埼玉県川越市にある、女子部・共学部併設の星野高等学校。1897年(明治30年)に創立され、約130年の歴史を誇る同校は、学園内に小学校・中学校をもつ川越の伝統私立校だ。2026年度から末広キャンパスに「医専コース」を新設。高校3年間の教育で、医師への志と人間性を育み、医学部への現役合格を目指す。
注目すべきは、医学部合格者数日本一の実績を誇る駿台予備学校医学部専門校舎とタッグを組んだ特別カリキュラムであること。新コースについて、長束亮太先生(医専コースチーフ)、酒井紗由美先生(理科)、杉山彰先生(数学教科主任)、そして、駿台予備学校医学部専門校教務統括の細谷一史氏に話を聞いた。
【プロフィール】
長束亮太氏:星野高等学校 医専コースチーフ
酒井紗由美氏:星野高等学校 理科教諭
杉山彰氏:星野高等学校 数学科教科主任
細谷一史氏:駿台予備学校医学部専門校教務統括
埼玉県の地域医療への貢献を目指す
--なぜ「医専コース」を新設することにしたのか。その経緯からお聞かせいただけますか。
長束氏:医専コースは、医学部医学科進学を目指す生徒のための特別なカリキュラムです。クラス数は1クラス(共学)で、募集人数は30名を想定しています。
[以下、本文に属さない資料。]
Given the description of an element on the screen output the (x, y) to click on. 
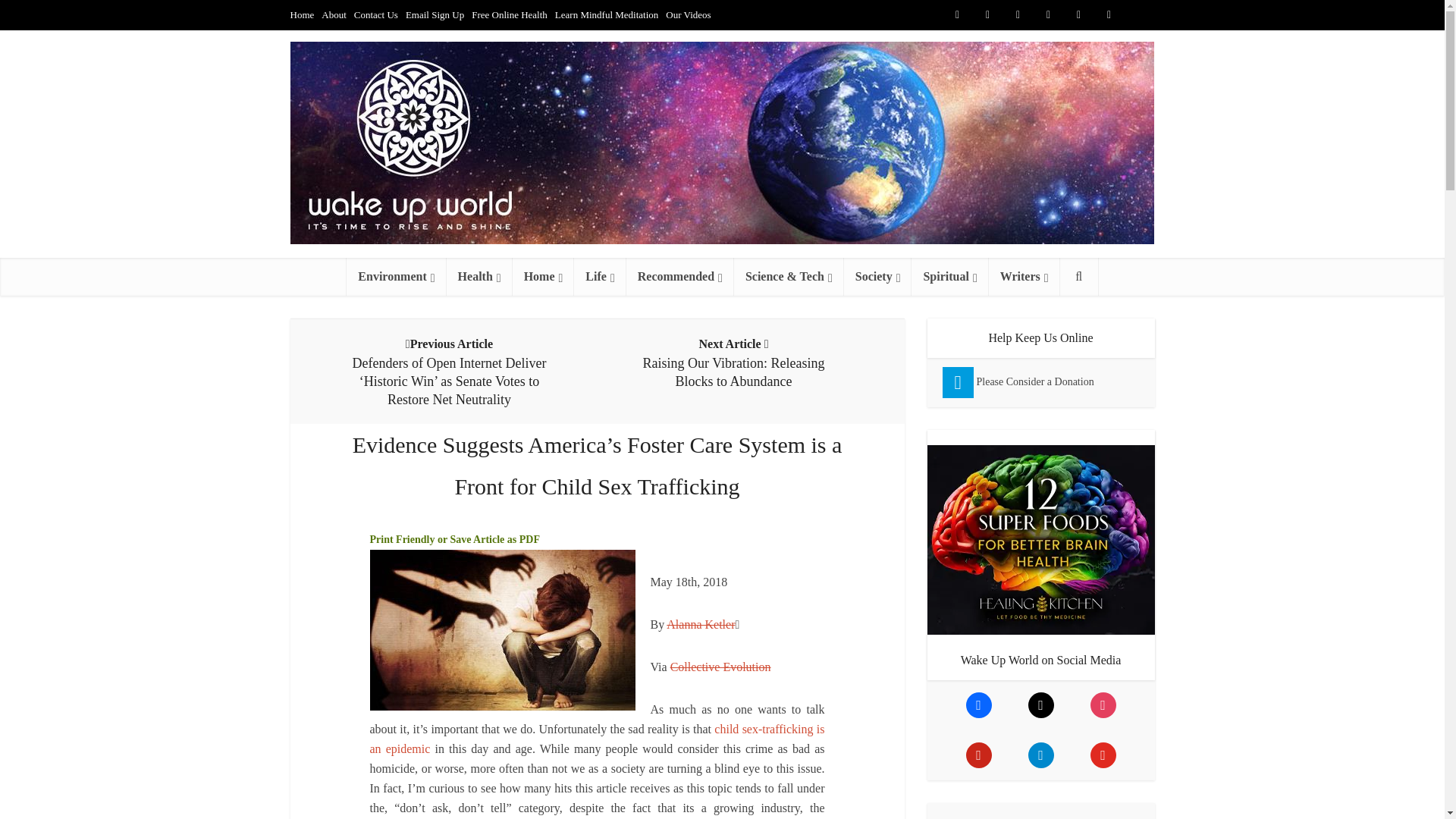
Free Online Health (509, 14)
About (333, 14)
Telegram (1139, 15)
Home (301, 14)
Health (479, 276)
Our Videos (687, 14)
Environment (395, 276)
Articles recommended by WuW (679, 276)
Email Sign Up (435, 14)
Given the description of an element on the screen output the (x, y) to click on. 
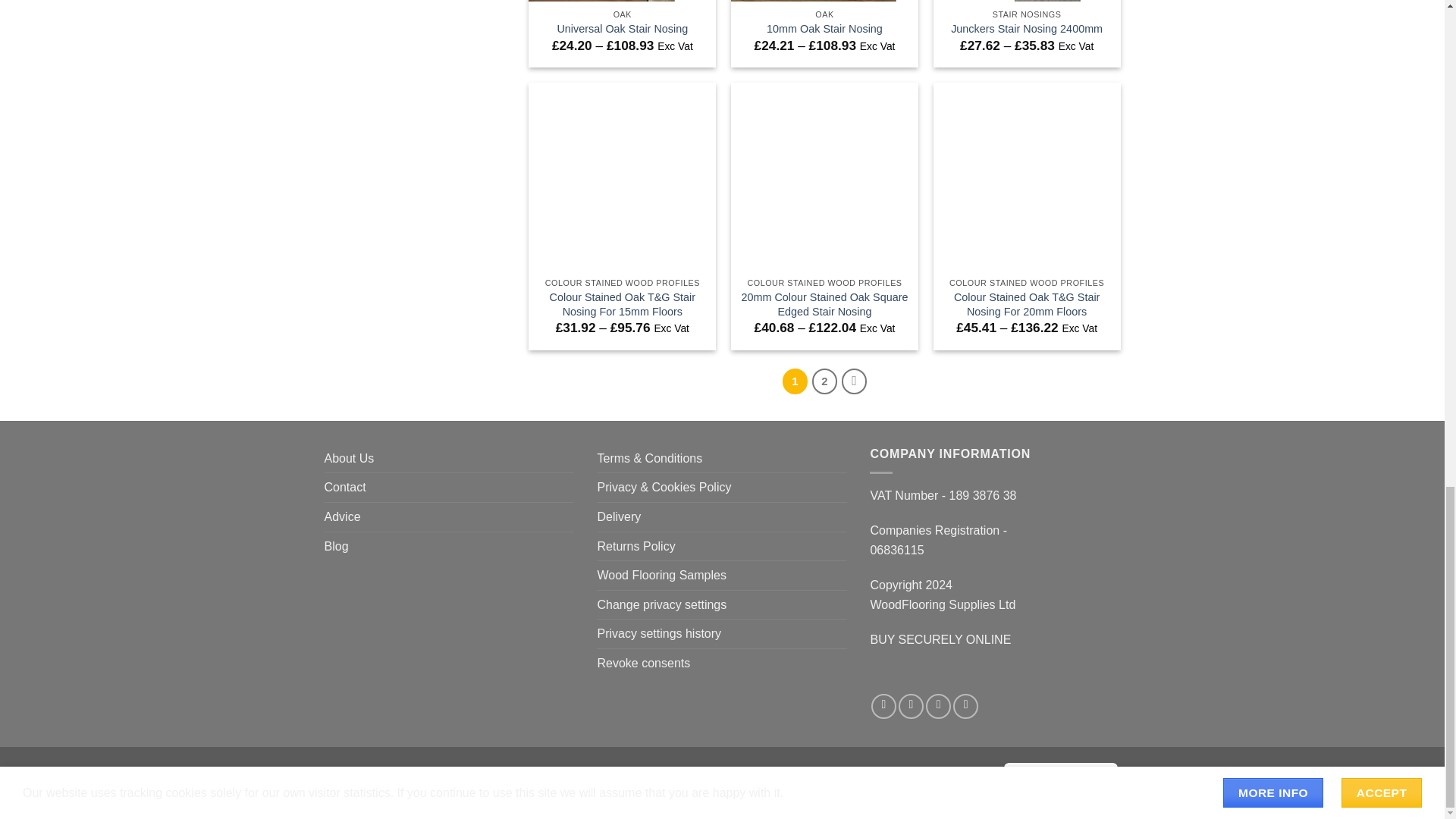
Pin on Pinterest (938, 706)
Share on Facebook (883, 706)
Share on LinkedIn (965, 706)
Share on Twitter (910, 706)
Given the description of an element on the screen output the (x, y) to click on. 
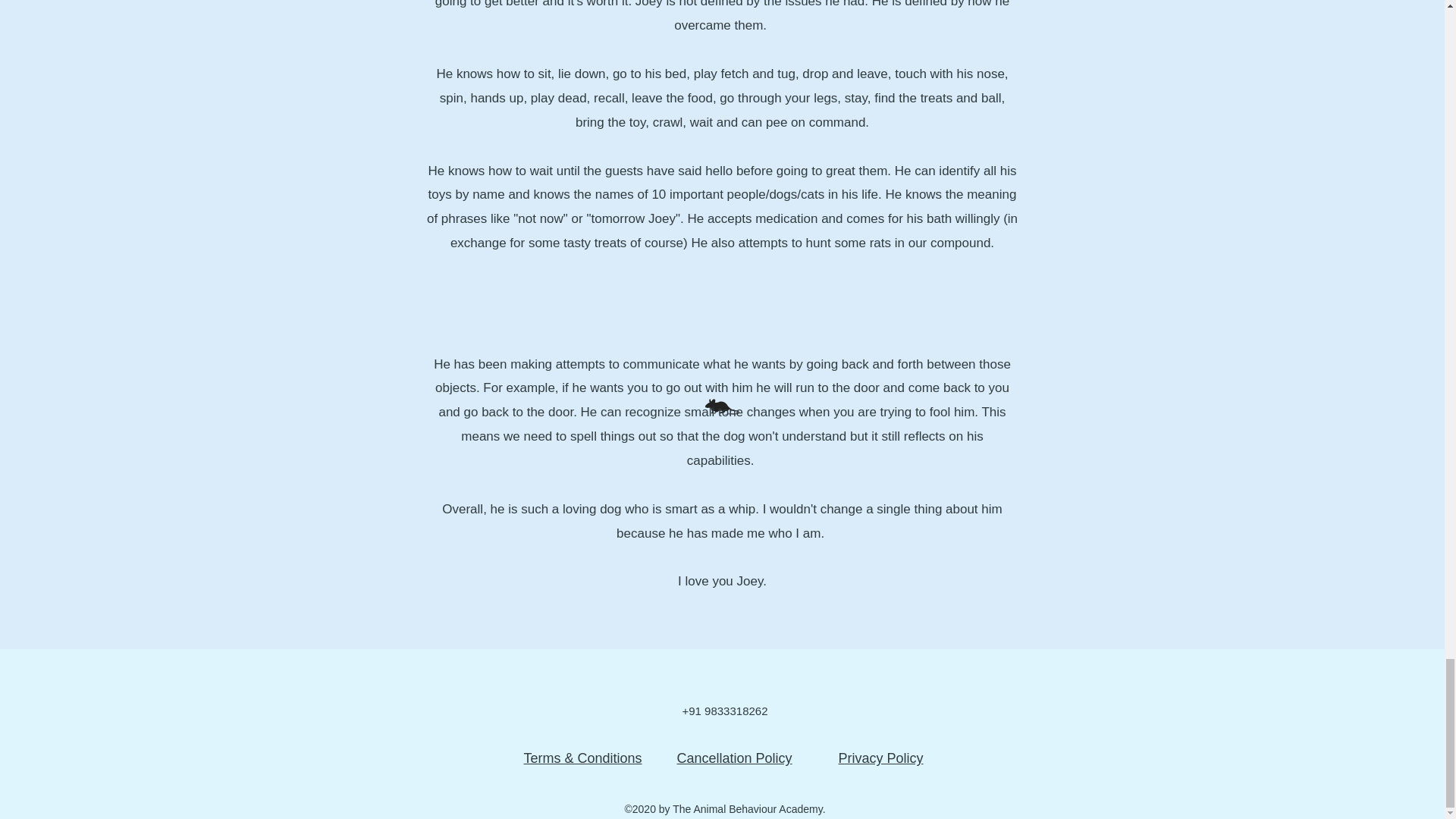
Cancellation Policy (734, 758)
Privacy Policy (880, 758)
Given the description of an element on the screen output the (x, y) to click on. 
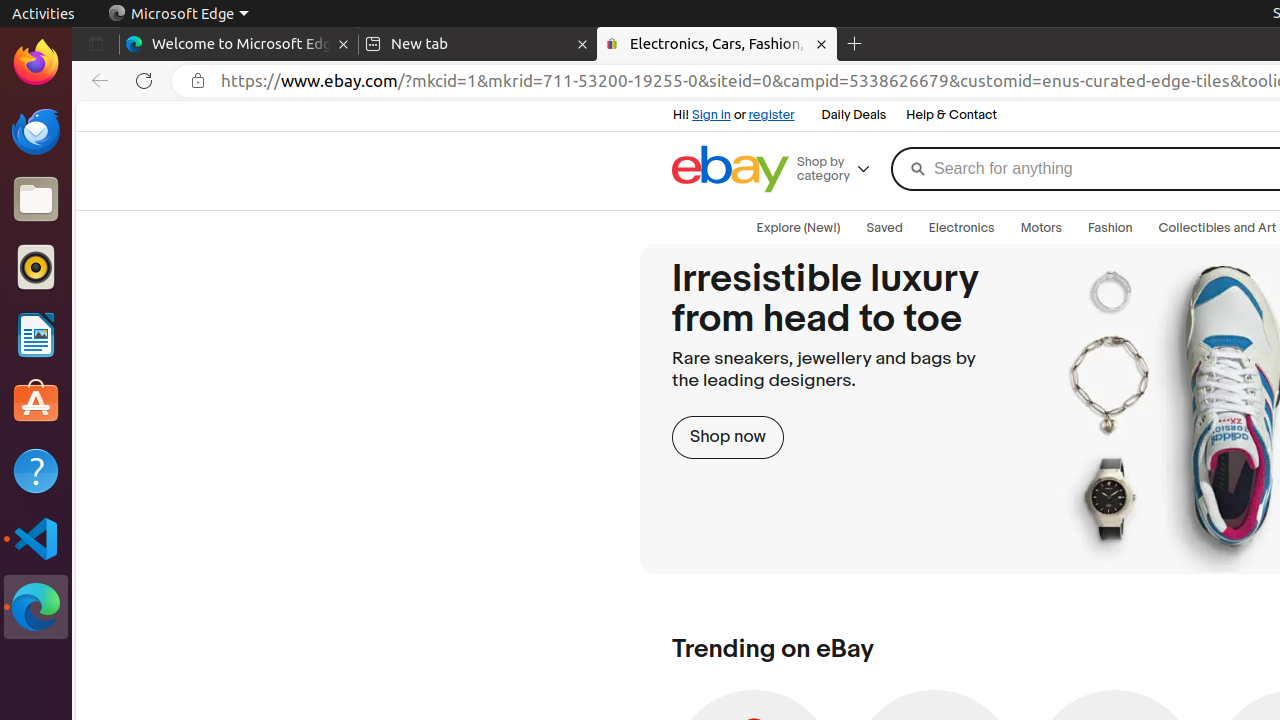
Motors Element type: link (1041, 228)
Firefox Web Browser Element type: push-button (36, 63)
Close tab Element type: push-button (343, 44)
New tab Element type: page-tab (478, 44)
Visual Studio Code Element type: push-button (36, 538)
Given the description of an element on the screen output the (x, y) to click on. 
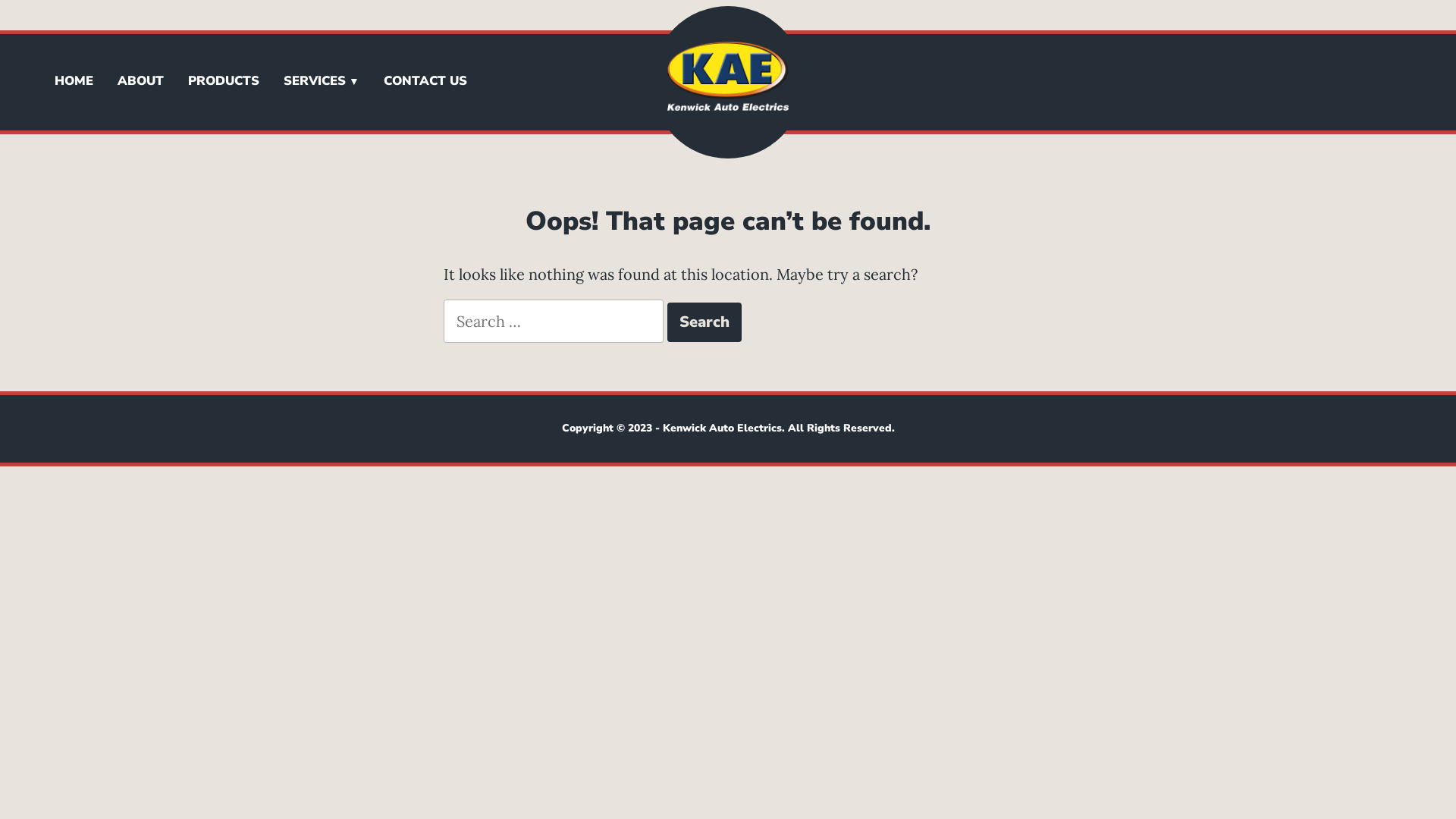
Search Element type: text (704, 322)
CONTACT US Element type: text (425, 82)
HOME Element type: text (73, 82)
PRODUCTS Element type: text (223, 82)
SERVICES Element type: text (321, 82)
Kenwick Auto Electrics Element type: text (652, 135)
ABOUT Element type: text (140, 82)
Given the description of an element on the screen output the (x, y) to click on. 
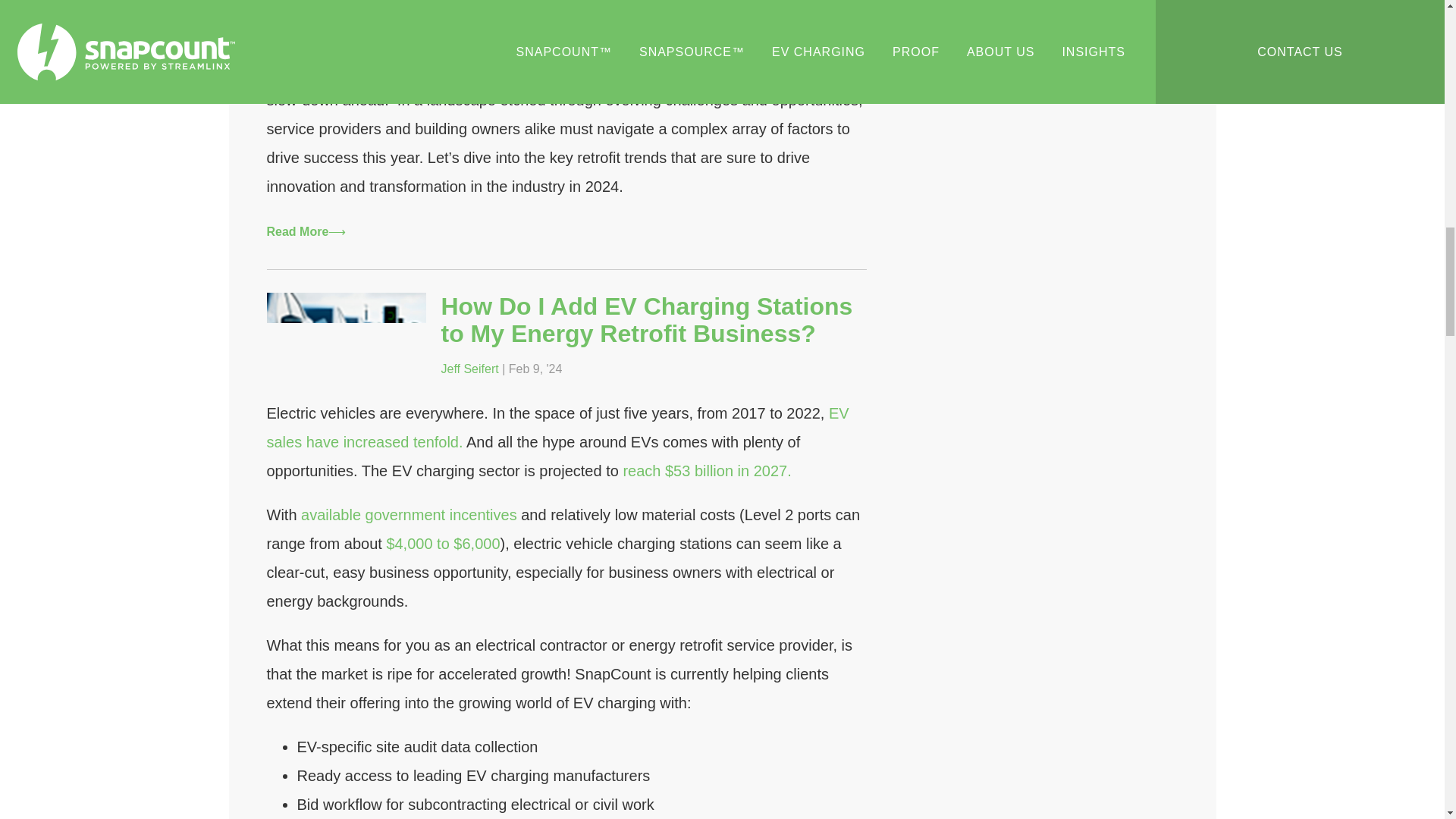
Jeff Seifert (295, 26)
EV sales have increased tenfold. (557, 427)
Jeff Seifert (470, 368)
Read More (306, 231)
available government incentives (408, 514)
Given the description of an element on the screen output the (x, y) to click on. 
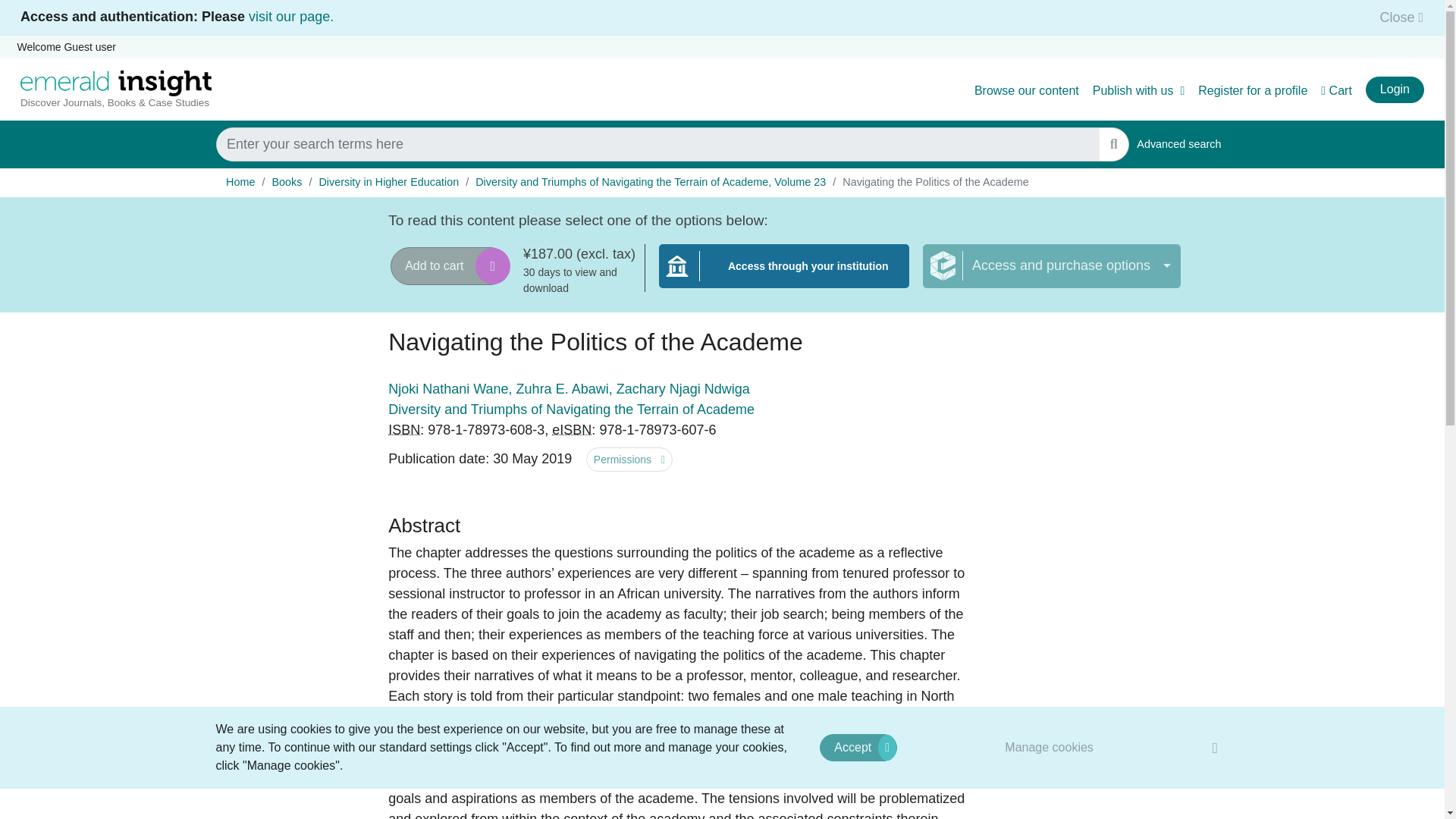
Register for a profile (1252, 90)
Cart (1336, 90)
Books (285, 182)
Publish with us (1139, 90)
Access through your institution (783, 275)
Close (1397, 17)
Given the description of an element on the screen output the (x, y) to click on. 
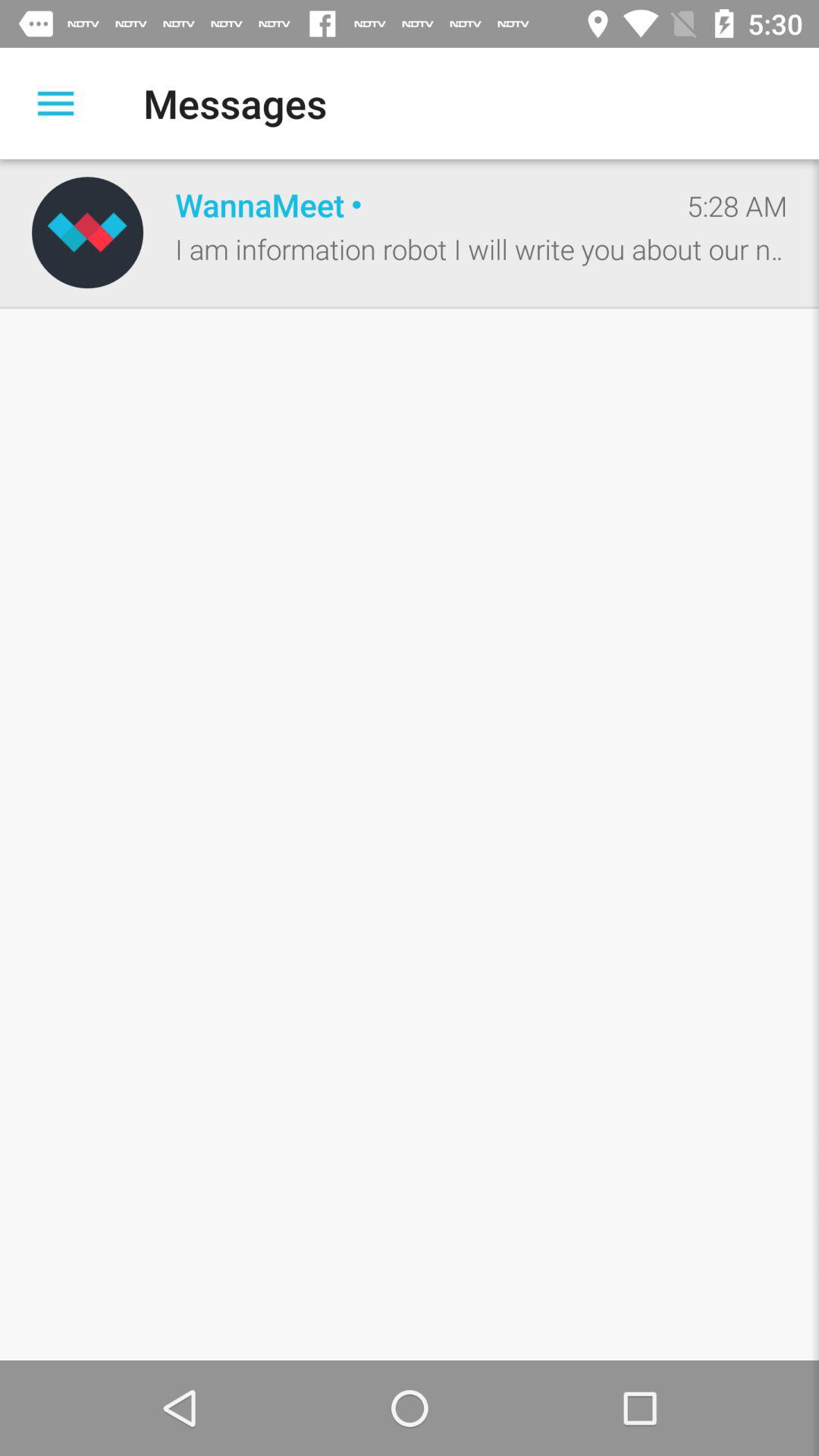
tap item above the i am information (415, 204)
このコースを新設することになった背景としては、地域医療への貢献があげられます。埼玉県は人口10万人当たりの医師の割合が全国の中でもっとも低く*、特に北部では質の高い地域医療の維持が喫緊の課題になっています。近年、本校では医学部を志す生徒が増えており、埼玉県で医師として働こうという志があるならぜひバックアップしたいという思いから、新コースの設立に至りました。 *厚生労働省「令和4(2022)年医師・歯科医師・薬剤師統計の概況」による

--なぜ、駿台医学部専門校と連携することになったのでしょうか。
酒井氏:以前から医師を目指す生徒たちに向けた講演会などでご支援いただいていたのですが、新コースの設立にあたって「地域医療への社会貢献をしたい」と、私共の理念にご賛同いただきました。また、医学部受験は進度の早い都市部の中高一貫校が有利になりがちな中で、高校入学時に「医師を目指したい」という夢を抱いたとしても、高校3年間で現役合格できる教育を提供したいという思いにも共感していただきました。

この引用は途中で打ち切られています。